Efficacy was evaluated in the 29 patients with BRAF V600E mutations, who were on study treatment for a median of 7.9 months. The confirmed 48% ORR by local assessment consisted of 3 CRs, 11 (38%) partial responses (PRs), and 13 (45%) with stable disease (SD). The 41% ORR by central assessment included 2 CRs, 10 (34%) PRs, and 13 (45%) with SD. The median duration of response was 5.5 months by local assessment and 8.2 months by central assessment.

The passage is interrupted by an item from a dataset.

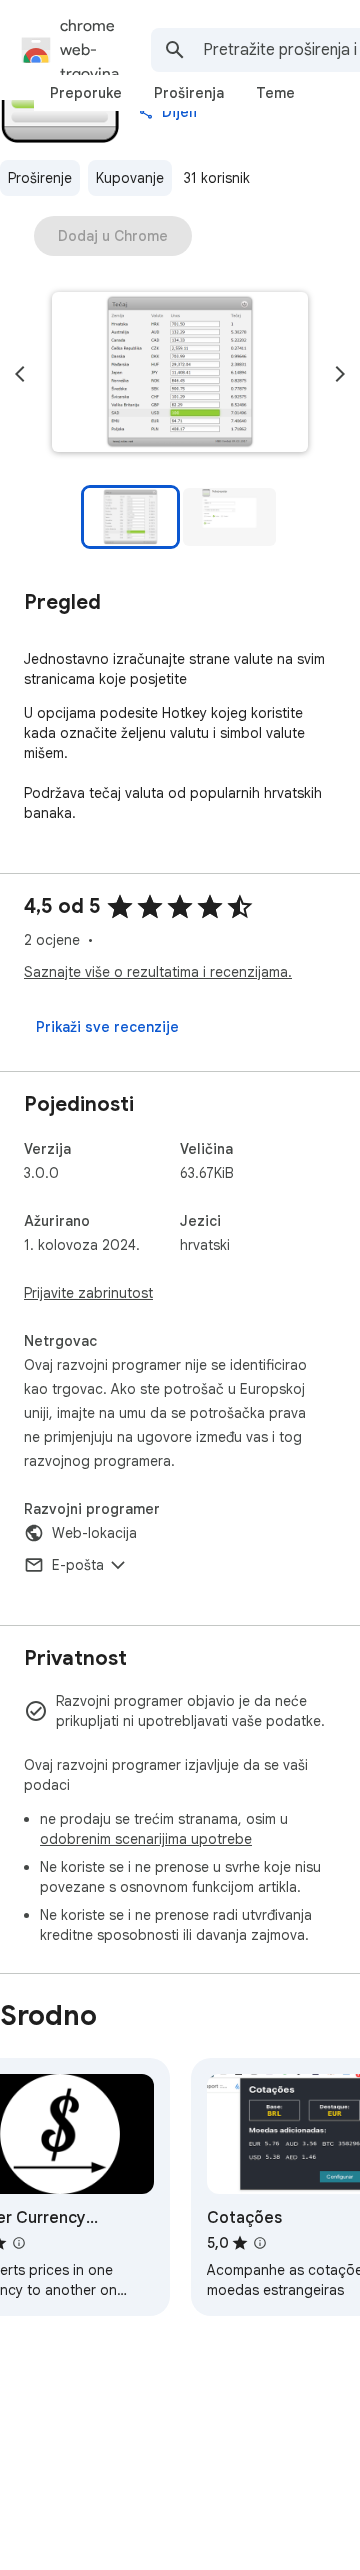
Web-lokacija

The duration of response estimate was ≥6 months in 43% of the responders by local assessment and 73% by central assessment.

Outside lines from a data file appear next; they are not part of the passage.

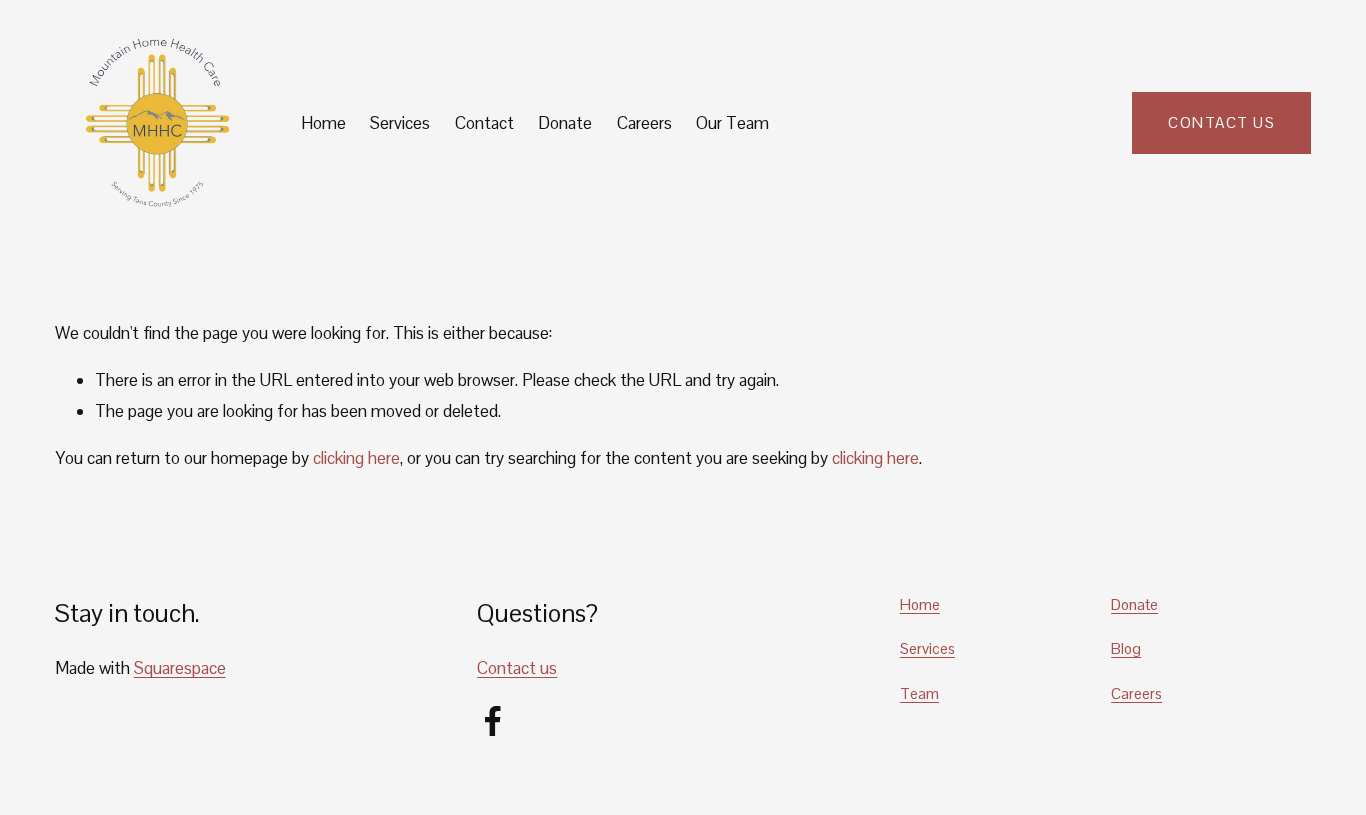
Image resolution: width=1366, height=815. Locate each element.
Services (400, 123)
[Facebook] (493, 721)
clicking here (356, 458)
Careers (644, 123)
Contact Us (1221, 122)
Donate (565, 123)
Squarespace (180, 668)
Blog (1126, 648)
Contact (484, 123)
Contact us (517, 668)
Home (323, 123)
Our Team (732, 123)
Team (919, 693)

“We’re encouraged by the durability of the regimen, acknowledging that durability with doublets is on the shorter side,” said Kopetz.
When response was stratified by number of previous lines of therapy, the ORR by local assessment was 59% with 1 previous line (8 PRs and 2 CRs) and 33% (3 PRs and 1 CR) with 2 previous lines, and by central assessment, the ORR was 53% (8 PRs and 1 CR) with 1 previous line of therapy and 25% (2 PRs and 1 CR) with 2 previous lines.
The 6-month OS was 86.2% and the 12-month OS was 62.1%.
Adverse events (AEs) were similar to those previously reported with BRAF, MEK, and EGFR inhibitors. The most common grade 3/4 AEs were fatigue (n = 4), anemia, increased level of creatine kinase, asthenia, and urinary tract infection (n = 3 for each AE); dyspnea (n = 2); and gastrointestinal toxicities such as nausea, vomiting, decreased appetite (n = 2 for each). Six patients (20%) had at least 1 drug discontinued due to AEs, 1 of whom discontinued all 3 drugs due to grade-2 fatigue.